─── EXCERPTED TEXT
The flaws that you listed are HUGE. I will never understand how people can list such glaring red flags and then say "oh but I love him! He really 'gets me' and he's funny!" or whatever. There are many, many guys out there who will "get you" and WON'T scream at you, constantly argue, and withdraw from you.

 

Honestly, I wouldn't even bother going to therapy with this guy. It will take a looooonng time to undo what he's learned from his family (if he ever even does), and by that time you'll be even more involved and prone to thinking "but at least he's trying...... we've invested all this time and an entire year of therapy...." and it will be even harder to get out.

 

I mean.. why are you even in a relationship that you describe as "dramatic and stormy?" with constant arguing? That's ridiculous. How is your boyfriend going to allegedly be a very good husband (in your & your therapists words) when he turns everything into an argument, is uncommunicative, and prone to violent outbursts? (Screaming at people is a form of violence, imo.)
──────
─── MATERIAL SHOWN
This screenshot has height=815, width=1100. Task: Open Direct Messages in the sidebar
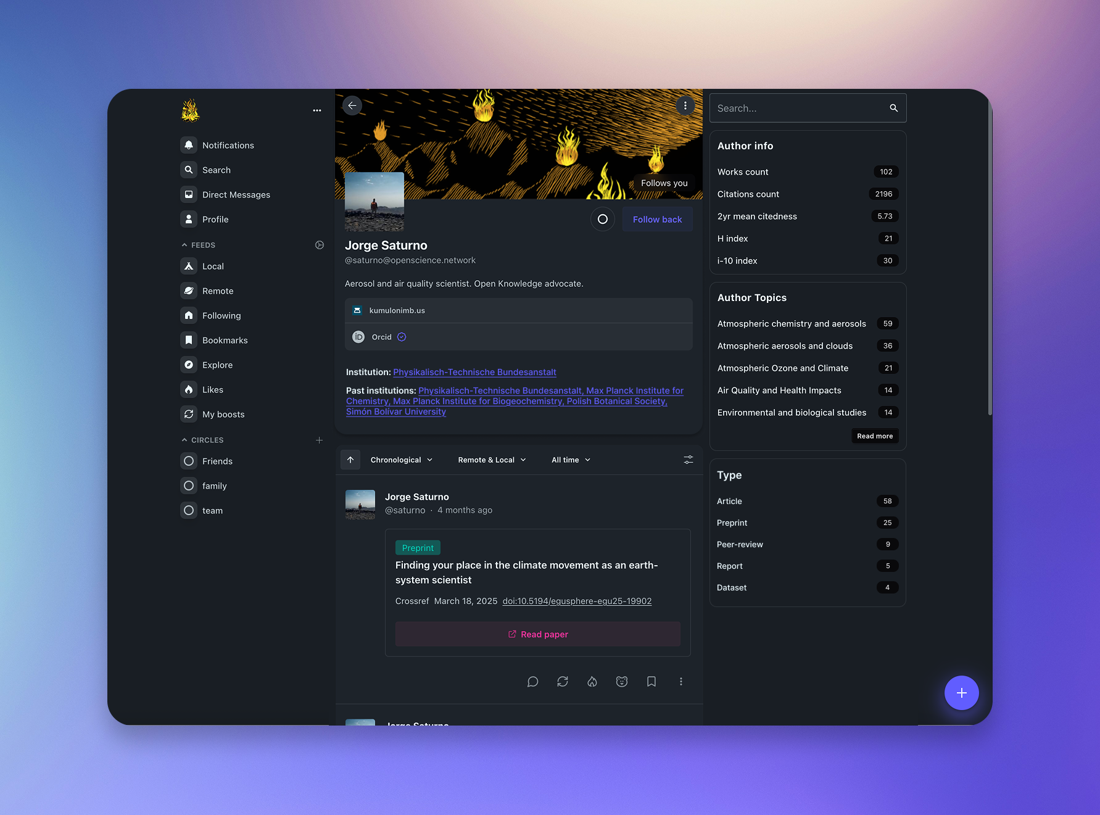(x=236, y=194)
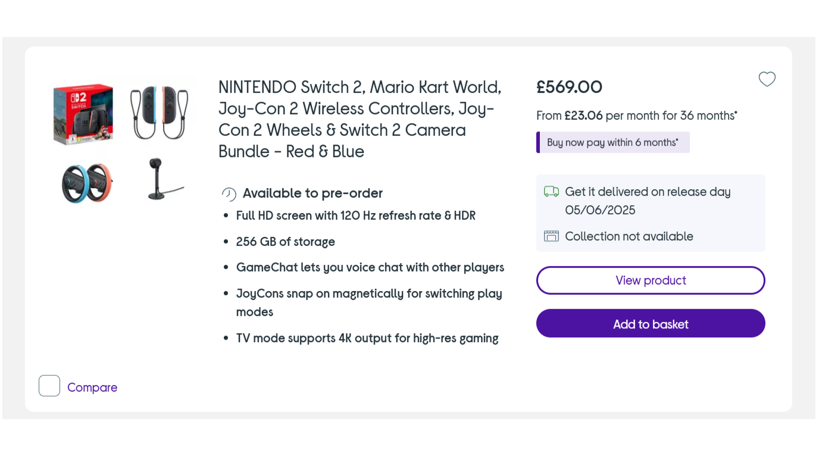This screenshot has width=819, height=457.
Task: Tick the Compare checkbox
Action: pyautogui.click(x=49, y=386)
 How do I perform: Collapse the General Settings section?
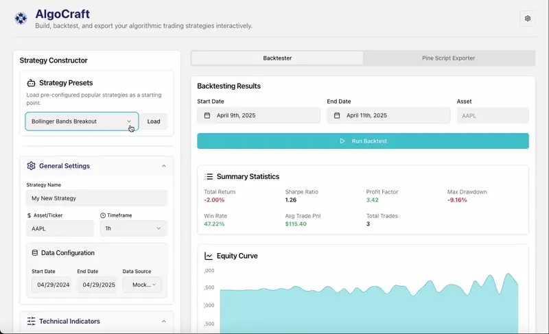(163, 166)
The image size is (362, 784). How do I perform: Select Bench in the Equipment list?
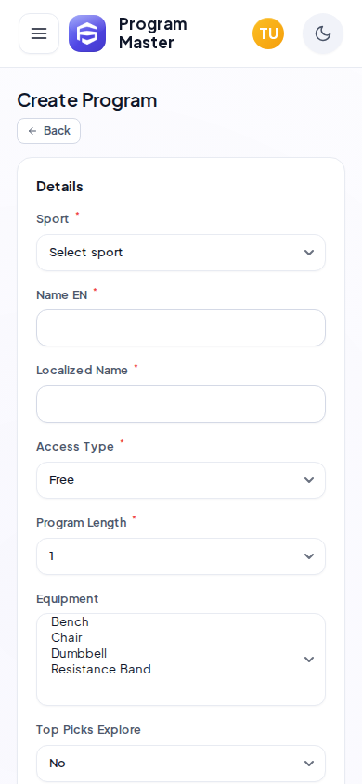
──────
In the excerpted text, what does the writer say about going to therapy with the boyfriend?

The writer wouldn't even bother going to therapy with him.